Repeat all of the items below word for word, from the first line to the last.

## RAW RECORDS:
____

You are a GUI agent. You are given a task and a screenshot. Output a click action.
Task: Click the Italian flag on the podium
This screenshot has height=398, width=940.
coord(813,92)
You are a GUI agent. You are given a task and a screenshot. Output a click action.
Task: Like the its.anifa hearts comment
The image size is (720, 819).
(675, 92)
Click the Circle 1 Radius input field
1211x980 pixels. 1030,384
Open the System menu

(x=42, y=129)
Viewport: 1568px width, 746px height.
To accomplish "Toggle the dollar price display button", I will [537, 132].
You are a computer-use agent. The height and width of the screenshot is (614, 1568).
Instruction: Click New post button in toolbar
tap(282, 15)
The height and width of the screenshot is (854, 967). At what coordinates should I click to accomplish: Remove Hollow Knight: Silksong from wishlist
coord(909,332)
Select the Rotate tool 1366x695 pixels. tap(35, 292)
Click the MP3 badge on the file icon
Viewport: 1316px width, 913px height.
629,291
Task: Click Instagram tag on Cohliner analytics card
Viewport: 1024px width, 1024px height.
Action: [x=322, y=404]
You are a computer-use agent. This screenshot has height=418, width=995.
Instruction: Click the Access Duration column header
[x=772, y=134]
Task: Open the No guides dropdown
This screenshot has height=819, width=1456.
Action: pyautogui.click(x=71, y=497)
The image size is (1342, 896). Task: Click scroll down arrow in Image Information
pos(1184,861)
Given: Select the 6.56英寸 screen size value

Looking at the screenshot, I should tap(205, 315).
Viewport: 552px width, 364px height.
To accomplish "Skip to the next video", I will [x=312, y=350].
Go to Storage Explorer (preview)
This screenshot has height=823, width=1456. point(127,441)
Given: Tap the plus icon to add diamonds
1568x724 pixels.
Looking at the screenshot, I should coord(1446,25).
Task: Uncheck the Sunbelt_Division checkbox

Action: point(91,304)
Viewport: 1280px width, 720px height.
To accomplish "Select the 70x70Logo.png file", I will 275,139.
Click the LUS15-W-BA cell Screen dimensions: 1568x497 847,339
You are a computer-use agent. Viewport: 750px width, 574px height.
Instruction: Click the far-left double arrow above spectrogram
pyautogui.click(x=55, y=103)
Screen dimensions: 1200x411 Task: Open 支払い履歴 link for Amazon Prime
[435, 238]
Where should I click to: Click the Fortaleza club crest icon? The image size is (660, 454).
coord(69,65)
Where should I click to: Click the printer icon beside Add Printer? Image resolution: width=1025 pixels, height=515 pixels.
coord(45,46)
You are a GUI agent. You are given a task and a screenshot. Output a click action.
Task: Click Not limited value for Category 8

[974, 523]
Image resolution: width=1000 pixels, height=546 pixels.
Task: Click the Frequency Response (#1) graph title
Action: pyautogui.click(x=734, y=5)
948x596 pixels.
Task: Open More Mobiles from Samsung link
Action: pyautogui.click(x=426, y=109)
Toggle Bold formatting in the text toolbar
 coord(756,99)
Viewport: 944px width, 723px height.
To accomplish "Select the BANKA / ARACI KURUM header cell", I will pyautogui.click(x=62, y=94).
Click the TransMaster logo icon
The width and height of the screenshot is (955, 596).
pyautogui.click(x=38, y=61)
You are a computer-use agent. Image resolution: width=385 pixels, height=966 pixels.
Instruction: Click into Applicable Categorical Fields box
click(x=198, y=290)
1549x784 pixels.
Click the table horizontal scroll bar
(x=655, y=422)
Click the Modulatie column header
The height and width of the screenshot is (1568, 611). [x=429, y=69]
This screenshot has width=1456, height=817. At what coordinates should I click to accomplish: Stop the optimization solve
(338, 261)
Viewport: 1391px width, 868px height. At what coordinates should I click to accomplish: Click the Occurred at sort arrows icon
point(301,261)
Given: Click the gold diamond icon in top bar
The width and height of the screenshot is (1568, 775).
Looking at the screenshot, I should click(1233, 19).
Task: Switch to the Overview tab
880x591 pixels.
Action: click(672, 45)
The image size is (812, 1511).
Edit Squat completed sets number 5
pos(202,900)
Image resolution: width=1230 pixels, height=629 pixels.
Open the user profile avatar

____

## EXPECTED ANSWER:
You are a GUI agent. You are given a task and a screenshot. Output a click action.
Task: Click the Italian flag on the podium
This screenshot has height=398, width=940.
coord(813,92)
You are a GUI agent. You are given a task and a screenshot. Output a click action.
Task: Like the its.anifa hearts comment
The image size is (720, 819).
(675, 92)
Click the Circle 1 Radius input field
1211x980 pixels. 1030,384
Open the System menu

(x=42, y=129)
Viewport: 1568px width, 746px height.
To accomplish "Toggle the dollar price display button", I will [537, 132].
You are a computer-use agent. The height and width of the screenshot is (614, 1568).
Instruction: Click New post button in toolbar
tap(282, 15)
The height and width of the screenshot is (854, 967). At what coordinates should I click to accomplish: Remove Hollow Knight: Silksong from wishlist
coord(909,332)
Select the Rotate tool 1366x695 pixels. tap(35, 292)
Click the MP3 badge on the file icon
Viewport: 1316px width, 913px height.
629,291
Task: Click Instagram tag on Cohliner analytics card
Viewport: 1024px width, 1024px height.
Action: [x=322, y=404]
You are a computer-use agent. This screenshot has height=418, width=995.
Instruction: Click the Access Duration column header
[x=772, y=134]
Task: Open the No guides dropdown
This screenshot has height=819, width=1456.
Action: pyautogui.click(x=71, y=497)
The image size is (1342, 896). Task: Click scroll down arrow in Image Information
pos(1184,861)
Given: Select the 6.56英寸 screen size value

Looking at the screenshot, I should tap(205, 315).
Viewport: 552px width, 364px height.
To accomplish "Skip to the next video", I will [x=312, y=350].
Go to Storage Explorer (preview)
This screenshot has height=823, width=1456. point(127,441)
Given: Tap the plus icon to add diamonds
1568x724 pixels.
Looking at the screenshot, I should coord(1446,25).
Task: Uncheck the Sunbelt_Division checkbox

Action: point(91,304)
Viewport: 1280px width, 720px height.
To accomplish "Select the 70x70Logo.png file", I will 275,139.
Click the LUS15-W-BA cell Screen dimensions: 1568x497 847,339
You are a computer-use agent. Viewport: 750px width, 574px height.
Instruction: Click the far-left double arrow above spectrogram
pyautogui.click(x=55, y=103)
Screen dimensions: 1200x411 Task: Open 支払い履歴 link for Amazon Prime
[435, 238]
Where should I click to: Click the Fortaleza club crest icon? The image size is (660, 454).
coord(69,65)
Where should I click to: Click the printer icon beside Add Printer? Image resolution: width=1025 pixels, height=515 pixels.
coord(45,46)
You are a GUI agent. You are given a task and a screenshot. Output a click action.
Task: Click Not limited value for Category 8

[974, 523]
Image resolution: width=1000 pixels, height=546 pixels.
Task: Click the Frequency Response (#1) graph title
Action: pyautogui.click(x=734, y=5)
948x596 pixels.
Task: Open More Mobiles from Samsung link
Action: pyautogui.click(x=426, y=109)
Toggle Bold formatting in the text toolbar
 coord(756,99)
Viewport: 944px width, 723px height.
To accomplish "Select the BANKA / ARACI KURUM header cell", I will pyautogui.click(x=62, y=94).
Click the TransMaster logo icon
The width and height of the screenshot is (955, 596).
pyautogui.click(x=38, y=61)
You are a computer-use agent. Image resolution: width=385 pixels, height=966 pixels.
Instruction: Click into Applicable Categorical Fields box
click(x=198, y=290)
1549x784 pixels.
Click the table horizontal scroll bar
(x=655, y=422)
Click the Modulatie column header
The height and width of the screenshot is (1568, 611). [x=429, y=69]
This screenshot has width=1456, height=817. At what coordinates should I click to accomplish: Stop the optimization solve
(338, 261)
Viewport: 1391px width, 868px height. At what coordinates should I click to accomplish: Click the Occurred at sort arrows icon
point(301,261)
Given: Click the gold diamond icon in top bar
The width and height of the screenshot is (1568, 775).
Looking at the screenshot, I should click(1233, 19).
Task: Switch to the Overview tab
880x591 pixels.
Action: click(672, 45)
The image size is (812, 1511).
Edit Squat completed sets number 5
pos(202,900)
Image resolution: width=1230 pixels, height=629 pixels.
Open the user profile avatar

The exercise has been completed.